Unions like mine exist for a simple reason. They work. Recently, around 50 of our members were employed on the bridge resurfacing project on I-90 from Post Falls to the state line. Most of us worked 12-hour shifts for 20 days in a row. Our employer, Penhall, hired another company, Rampart, whose hydro-demo machines demolished the old, deteriorated surface of the concrete to ready the bridge decks for paving. Astraddle the supply trailer, twin Caterpillar V8 diesels roared at peak rpm powering a series of pumps which forced water through the blasting jets at 36,000 psi. At a combined cost exceeding $1,000 an hour, three of these beasts hammered away continuously. Add to that, Penhall brought three paving machines, the largest of them, brand new and purchased specifically for the project. An army of support vehicles including tanker trucks, vacuum trucks, trailers, cranes and a fleet of smaller trucks moved equipment and material from site to site. As if the pressure of ponying up that extensive layout weren't enough, our employer faced a $50,000 per day penalty, imposed by the ldaho Transportation Department, should the project not be completed on time.

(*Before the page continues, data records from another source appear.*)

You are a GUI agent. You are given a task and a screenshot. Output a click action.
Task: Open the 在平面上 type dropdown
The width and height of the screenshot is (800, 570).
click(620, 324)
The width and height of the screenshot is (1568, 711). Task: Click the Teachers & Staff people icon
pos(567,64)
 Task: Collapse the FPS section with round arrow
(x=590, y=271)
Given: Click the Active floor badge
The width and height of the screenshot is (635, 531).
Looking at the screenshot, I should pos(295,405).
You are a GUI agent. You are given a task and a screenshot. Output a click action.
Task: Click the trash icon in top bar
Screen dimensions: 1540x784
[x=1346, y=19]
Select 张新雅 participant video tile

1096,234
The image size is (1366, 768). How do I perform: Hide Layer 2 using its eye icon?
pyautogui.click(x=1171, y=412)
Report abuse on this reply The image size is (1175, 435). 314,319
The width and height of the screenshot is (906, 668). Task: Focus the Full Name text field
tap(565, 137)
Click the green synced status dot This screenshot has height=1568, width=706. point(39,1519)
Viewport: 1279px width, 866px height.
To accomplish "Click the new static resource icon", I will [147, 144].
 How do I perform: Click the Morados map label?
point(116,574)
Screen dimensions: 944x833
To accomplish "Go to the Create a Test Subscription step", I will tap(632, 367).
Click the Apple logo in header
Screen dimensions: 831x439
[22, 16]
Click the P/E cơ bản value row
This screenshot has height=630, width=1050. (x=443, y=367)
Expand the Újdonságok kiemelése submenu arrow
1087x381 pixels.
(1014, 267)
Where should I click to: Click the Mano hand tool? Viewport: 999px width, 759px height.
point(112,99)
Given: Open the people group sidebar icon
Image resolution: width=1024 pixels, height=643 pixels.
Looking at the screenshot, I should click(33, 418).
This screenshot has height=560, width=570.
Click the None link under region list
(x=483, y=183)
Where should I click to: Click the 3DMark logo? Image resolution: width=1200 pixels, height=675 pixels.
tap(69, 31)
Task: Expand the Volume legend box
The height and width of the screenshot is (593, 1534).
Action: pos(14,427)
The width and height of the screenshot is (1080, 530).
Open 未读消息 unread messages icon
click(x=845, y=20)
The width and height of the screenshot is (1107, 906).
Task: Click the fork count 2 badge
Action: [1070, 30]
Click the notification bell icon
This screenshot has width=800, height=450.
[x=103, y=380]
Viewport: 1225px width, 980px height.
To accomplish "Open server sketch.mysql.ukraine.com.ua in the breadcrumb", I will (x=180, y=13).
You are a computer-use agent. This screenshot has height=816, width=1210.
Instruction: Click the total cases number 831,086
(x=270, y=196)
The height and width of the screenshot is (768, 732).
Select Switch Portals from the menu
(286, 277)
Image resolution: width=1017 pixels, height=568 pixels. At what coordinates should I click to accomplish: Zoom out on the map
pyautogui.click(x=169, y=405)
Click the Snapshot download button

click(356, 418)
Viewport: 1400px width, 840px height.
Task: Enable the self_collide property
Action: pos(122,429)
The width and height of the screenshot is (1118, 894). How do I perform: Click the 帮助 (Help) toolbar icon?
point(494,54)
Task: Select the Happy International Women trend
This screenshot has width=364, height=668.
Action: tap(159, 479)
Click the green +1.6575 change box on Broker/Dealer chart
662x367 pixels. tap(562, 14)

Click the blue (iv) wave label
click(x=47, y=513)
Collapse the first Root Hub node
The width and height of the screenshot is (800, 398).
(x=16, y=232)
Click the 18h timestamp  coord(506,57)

Imagine you're the employer. It's your money. You have a few million dollars riding on how things fall out over the next 20 days. What are you going to do? Run a "Help Wanted" in the Nickel's Worth?
If you're smart, as Penhall was, you'll hire us. We're the best option for the employer, and, ultimately, for the taxpayer. Skeptics often assume there is some kind of sweetheart deal between contractors and labor unions. First of all; the job site is not a place where terms of endearment are exchanged. Secondly, if you think the contractor's going to let you stand around for one minute, you've never worked construction. Their hiring decisions are purely business. It's no-nonsense practicality, and all about money. God help you if you come between them and 50 cents of their profit. That's why they hire us. There's no labor pool that can be tapped, no workforce that can be mustered that can come close to what Laborers 238 can accomplish. When it was all over, Penhall management sent a letter to the president of our Local, saying they were extremely pleased with the quality of our work and thanked us for delivering the job on time. I've never been more proud to be a member of any organization.
Some people have a searchlight out trying to find someone to blame for our country's collapse If they shine a light on us, I hope they look long enough to see the truth. We're working to rebuild America. We sure as hell ain't tearing it down.
Russ Fahlgren is a resident of Worley.